A couple of days ago Jeff Stedfast ran into some problems with gcc 4.4, strict aliasing and optimizations. Being a geeky sort of person, I found the problem really interesting, not only because it shows just how hard it is to write a good, clear standard, even when you're dealing with highly technical (and supposedly unambiguous) language, but also because I never did "get" the aliasing rules, so it was a nice excuse to read up on the subject.

Basically, the standard says that you can't do this:

int a = 0x12345678;
short *b = (short *)&a;

I'm forcing a cast here, and since the types are not compatible, they can't be "alias" of each other, and therefore I'm breaking strict-aliasing rules. Note that if you compile this with -O2 -Wall, it will *not* warn you that you're breaking the rules, even though -O2 activates -fstrict-aliasing and -Wall is supposed to complain about everything (right??). Apparently, this is by design, though why would anyone not want warnings in -Wall for something that will obviously break code is beyond me. If you want to be told that you're not playing by the rules, make sure you build with -Wstrict-aliasing=2, which will say:

line 2 - warning: dereferencing type-punned pointer will break strict-aliasing rules

So now you know you're being naughty. Of course, if you did try to access the variable, even just with -Wall it will complain at you - this more complete snippet will give you several warnings with -Wall:

int a = 0x12345678;
short *b = (short *)&a;
b[1] = 0;
if (a == 0x12345678)

**Records supplied**
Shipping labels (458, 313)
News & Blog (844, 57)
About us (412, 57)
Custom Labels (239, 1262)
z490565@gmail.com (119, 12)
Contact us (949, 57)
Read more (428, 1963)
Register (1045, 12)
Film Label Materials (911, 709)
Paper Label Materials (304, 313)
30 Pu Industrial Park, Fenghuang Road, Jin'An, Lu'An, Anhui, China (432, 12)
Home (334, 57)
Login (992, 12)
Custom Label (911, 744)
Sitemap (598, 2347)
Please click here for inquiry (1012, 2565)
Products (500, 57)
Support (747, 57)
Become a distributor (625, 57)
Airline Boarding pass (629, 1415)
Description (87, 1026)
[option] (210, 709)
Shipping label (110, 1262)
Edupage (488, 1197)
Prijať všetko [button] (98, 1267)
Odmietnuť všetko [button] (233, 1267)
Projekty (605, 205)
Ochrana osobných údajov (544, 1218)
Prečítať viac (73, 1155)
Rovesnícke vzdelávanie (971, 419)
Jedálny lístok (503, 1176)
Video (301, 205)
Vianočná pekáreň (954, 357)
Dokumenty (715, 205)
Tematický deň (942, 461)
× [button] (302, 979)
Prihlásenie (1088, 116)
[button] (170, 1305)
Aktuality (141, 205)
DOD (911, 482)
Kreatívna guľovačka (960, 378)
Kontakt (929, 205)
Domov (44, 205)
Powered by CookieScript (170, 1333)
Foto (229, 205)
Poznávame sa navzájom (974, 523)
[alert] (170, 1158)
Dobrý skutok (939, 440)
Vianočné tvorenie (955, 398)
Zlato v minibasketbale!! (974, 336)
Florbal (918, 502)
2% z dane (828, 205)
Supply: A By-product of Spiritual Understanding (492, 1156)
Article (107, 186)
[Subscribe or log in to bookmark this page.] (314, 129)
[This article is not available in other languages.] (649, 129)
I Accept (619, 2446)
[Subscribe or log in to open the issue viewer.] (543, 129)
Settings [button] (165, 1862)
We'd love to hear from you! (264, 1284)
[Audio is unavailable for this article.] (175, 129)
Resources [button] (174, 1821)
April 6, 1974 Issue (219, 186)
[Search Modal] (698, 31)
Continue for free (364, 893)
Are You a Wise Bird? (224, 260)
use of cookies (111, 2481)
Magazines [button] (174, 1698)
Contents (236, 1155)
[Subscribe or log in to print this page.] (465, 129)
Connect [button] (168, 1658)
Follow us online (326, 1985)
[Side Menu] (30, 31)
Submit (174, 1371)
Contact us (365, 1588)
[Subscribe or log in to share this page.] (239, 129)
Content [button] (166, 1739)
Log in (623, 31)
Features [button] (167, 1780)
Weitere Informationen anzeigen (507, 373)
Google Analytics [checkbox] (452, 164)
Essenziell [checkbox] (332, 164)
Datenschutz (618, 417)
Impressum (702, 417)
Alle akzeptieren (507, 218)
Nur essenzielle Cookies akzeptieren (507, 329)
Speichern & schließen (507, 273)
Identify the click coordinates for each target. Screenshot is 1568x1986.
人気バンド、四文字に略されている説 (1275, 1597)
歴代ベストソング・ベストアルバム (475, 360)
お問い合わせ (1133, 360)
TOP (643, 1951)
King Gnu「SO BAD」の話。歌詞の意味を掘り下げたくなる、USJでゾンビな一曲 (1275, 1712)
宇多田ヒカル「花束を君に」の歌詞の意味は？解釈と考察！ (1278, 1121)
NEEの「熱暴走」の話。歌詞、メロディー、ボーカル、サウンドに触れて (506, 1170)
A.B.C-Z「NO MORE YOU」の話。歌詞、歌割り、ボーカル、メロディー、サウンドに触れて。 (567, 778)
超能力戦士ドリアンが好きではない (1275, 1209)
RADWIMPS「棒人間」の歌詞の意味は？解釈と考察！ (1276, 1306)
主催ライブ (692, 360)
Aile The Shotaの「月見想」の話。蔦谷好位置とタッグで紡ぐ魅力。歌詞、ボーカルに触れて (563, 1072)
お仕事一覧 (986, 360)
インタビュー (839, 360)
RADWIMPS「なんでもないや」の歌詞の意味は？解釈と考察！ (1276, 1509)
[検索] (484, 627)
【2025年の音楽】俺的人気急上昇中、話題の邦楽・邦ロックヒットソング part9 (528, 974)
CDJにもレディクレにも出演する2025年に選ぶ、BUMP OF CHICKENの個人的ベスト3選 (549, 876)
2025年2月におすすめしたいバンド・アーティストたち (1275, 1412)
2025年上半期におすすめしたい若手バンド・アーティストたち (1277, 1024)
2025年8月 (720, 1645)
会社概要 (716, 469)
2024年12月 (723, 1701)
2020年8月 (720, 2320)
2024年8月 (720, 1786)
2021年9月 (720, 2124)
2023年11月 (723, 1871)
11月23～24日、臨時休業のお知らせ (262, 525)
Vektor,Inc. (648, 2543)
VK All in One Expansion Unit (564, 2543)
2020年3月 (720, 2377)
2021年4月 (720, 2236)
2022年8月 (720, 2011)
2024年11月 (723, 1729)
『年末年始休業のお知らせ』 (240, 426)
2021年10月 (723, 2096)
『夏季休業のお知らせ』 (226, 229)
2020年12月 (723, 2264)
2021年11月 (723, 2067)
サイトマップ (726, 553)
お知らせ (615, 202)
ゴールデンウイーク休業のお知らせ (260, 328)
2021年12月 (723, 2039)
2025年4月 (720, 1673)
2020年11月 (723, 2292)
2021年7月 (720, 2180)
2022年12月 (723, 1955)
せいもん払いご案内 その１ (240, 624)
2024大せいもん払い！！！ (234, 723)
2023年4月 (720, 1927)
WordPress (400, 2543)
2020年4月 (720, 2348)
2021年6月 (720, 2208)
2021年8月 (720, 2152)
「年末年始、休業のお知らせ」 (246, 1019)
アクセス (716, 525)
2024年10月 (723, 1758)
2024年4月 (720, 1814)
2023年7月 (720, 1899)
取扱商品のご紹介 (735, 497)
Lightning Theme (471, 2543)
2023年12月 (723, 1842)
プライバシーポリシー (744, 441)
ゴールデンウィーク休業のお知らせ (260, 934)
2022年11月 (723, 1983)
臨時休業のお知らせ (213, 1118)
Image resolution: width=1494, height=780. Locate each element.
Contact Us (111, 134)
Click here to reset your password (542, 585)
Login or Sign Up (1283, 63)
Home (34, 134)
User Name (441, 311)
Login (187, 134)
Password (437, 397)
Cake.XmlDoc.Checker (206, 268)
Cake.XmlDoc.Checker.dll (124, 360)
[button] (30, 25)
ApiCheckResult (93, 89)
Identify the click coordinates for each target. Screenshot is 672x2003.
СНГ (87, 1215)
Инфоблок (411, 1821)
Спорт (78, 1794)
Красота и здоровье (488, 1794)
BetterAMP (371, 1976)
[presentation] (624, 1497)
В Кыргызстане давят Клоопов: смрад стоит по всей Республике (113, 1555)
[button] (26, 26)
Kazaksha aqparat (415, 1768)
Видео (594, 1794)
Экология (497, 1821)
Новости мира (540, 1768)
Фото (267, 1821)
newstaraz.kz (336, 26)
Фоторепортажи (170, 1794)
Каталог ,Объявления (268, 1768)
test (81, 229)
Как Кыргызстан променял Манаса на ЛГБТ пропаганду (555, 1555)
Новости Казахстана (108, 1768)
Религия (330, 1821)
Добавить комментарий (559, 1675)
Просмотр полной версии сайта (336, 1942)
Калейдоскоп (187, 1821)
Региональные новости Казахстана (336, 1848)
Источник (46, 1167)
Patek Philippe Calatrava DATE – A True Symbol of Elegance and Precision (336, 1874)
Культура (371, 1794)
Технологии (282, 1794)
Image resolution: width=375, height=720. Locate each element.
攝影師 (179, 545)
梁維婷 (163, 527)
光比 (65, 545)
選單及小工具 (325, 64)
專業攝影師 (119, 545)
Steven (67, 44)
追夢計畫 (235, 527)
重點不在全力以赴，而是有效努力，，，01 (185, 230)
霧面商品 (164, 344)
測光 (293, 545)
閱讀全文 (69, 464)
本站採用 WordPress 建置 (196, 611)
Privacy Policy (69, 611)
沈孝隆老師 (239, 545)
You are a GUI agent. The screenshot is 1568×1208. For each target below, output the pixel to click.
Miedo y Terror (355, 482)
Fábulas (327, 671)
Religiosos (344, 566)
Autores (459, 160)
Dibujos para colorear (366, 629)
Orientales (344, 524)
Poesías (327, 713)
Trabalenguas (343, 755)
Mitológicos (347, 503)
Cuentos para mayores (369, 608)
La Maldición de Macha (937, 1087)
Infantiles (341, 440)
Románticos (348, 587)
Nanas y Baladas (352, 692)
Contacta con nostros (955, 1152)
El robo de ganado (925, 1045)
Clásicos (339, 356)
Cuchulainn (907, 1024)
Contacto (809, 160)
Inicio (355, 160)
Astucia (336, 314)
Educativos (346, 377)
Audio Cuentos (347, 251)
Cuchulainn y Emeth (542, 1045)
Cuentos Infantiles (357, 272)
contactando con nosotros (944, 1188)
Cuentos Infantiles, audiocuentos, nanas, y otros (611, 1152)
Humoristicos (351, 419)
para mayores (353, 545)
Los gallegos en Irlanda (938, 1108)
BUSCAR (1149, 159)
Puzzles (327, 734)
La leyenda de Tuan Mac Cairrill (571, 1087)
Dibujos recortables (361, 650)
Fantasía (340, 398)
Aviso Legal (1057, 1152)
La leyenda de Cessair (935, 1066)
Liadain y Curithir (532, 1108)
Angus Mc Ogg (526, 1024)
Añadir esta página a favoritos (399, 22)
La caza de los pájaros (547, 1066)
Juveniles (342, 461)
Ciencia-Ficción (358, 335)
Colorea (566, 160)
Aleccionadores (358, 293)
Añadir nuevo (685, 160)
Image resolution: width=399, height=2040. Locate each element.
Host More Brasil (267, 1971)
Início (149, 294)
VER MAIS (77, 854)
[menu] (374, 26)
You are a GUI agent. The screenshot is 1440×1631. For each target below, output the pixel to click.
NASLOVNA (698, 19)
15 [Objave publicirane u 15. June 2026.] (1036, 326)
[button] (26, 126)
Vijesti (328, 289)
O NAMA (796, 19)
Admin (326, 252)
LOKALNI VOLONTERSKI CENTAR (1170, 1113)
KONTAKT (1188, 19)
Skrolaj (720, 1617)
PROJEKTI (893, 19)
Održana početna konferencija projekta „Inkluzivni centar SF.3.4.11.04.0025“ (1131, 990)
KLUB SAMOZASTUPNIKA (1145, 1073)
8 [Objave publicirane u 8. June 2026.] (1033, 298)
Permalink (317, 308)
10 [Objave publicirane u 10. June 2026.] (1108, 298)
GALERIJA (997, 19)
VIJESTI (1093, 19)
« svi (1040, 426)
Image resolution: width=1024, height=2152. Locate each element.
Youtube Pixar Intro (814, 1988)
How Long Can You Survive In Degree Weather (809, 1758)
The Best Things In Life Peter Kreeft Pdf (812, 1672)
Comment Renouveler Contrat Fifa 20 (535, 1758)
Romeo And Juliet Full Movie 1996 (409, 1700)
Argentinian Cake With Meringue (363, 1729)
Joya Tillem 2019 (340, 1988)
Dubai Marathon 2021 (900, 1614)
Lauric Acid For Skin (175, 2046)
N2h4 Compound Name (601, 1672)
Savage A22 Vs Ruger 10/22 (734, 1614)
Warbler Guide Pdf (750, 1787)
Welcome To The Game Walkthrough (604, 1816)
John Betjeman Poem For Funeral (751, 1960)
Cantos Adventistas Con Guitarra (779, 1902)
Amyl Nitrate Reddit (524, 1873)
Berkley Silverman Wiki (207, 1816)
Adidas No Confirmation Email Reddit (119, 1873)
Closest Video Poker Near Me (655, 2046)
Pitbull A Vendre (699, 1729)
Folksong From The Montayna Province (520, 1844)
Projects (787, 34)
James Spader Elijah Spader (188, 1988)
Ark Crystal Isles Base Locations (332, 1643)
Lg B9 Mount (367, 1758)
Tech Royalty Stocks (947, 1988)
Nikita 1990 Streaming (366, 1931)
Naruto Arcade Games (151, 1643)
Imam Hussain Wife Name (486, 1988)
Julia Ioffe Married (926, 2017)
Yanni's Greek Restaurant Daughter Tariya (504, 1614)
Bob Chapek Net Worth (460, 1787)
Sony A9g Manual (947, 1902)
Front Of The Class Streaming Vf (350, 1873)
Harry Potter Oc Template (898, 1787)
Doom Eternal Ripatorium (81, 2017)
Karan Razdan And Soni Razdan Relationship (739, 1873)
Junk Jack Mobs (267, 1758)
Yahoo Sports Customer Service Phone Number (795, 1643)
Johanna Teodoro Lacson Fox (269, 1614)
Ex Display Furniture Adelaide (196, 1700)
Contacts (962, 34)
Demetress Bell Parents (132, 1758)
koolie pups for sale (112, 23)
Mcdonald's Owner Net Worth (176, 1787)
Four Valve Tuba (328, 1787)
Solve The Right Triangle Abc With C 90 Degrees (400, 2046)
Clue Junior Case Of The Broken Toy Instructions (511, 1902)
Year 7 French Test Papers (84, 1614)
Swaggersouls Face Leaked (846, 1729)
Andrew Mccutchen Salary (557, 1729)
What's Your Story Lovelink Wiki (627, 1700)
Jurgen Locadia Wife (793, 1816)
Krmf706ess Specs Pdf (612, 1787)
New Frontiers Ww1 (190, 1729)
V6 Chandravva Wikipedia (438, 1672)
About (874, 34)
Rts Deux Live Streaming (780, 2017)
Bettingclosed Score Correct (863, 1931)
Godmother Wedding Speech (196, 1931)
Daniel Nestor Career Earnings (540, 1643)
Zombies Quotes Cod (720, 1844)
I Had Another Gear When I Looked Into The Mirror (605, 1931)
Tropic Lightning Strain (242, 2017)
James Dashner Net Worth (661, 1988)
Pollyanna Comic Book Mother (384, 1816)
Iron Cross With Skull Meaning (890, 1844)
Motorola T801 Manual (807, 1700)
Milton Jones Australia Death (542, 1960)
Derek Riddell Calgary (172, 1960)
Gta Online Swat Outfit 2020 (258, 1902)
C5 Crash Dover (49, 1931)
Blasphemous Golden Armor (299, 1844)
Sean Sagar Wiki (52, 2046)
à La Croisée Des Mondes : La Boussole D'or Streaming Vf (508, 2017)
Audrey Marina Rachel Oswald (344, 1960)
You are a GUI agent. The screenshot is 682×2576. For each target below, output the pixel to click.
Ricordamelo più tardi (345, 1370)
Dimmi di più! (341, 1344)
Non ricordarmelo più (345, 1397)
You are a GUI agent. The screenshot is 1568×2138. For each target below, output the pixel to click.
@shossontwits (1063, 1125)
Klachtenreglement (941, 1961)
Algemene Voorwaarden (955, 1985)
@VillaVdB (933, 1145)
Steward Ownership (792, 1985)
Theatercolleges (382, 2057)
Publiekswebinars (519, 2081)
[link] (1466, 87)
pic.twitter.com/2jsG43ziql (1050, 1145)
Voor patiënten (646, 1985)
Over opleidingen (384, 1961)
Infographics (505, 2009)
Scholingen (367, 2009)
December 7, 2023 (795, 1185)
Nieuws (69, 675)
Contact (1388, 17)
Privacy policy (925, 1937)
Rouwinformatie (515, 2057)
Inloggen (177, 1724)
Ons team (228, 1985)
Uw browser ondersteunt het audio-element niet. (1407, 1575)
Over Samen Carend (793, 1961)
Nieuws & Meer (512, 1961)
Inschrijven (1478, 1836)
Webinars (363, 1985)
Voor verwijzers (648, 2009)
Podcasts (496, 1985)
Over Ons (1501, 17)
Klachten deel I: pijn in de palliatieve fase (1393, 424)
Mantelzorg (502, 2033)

**Things to do**
1 > In the article on strict aliasing, which compiler option must be used to get a warning about the pointer cast alone?
2 > Continue the article on strict aliasing from the point where it stops.

**Answers to the problems**
1 > -Wstrict-aliasing=2

2 >
  printf ("error\n");
else
  printf ("good\n");

line 3 - warning: dereferencing pointer ‘({anonymous})’ does break strict-aliasing rules

The problem gets ugly when you're dealing with structs and pointers to them - then -Wall is completely silent about possible issues, and only -Wstrict-aliasing=2 will work, like in this little snippet:

typedef struct type {
  struct type *next;
  int val;
} Type;

...

Type *t1, *t2, *t3;
t1 = t2 = NULL;
t1 = (Type*) &t2;
int i;
for (i = 0; i < 2; i++) {
  t3 = malloc (sizeof (Type));
  t1->next = t3;
  t1 = t3;
}
if (!t2)
  printf ("error\n");
else
  printf ("good\n");

This doesn't emit any warnings on -Wall because the loop makes it slightly fuzzy for gcc to tell whether things are getting assigned or not. -O2 will optimize away the assignment to t1 on line 3, which will make things not work later on.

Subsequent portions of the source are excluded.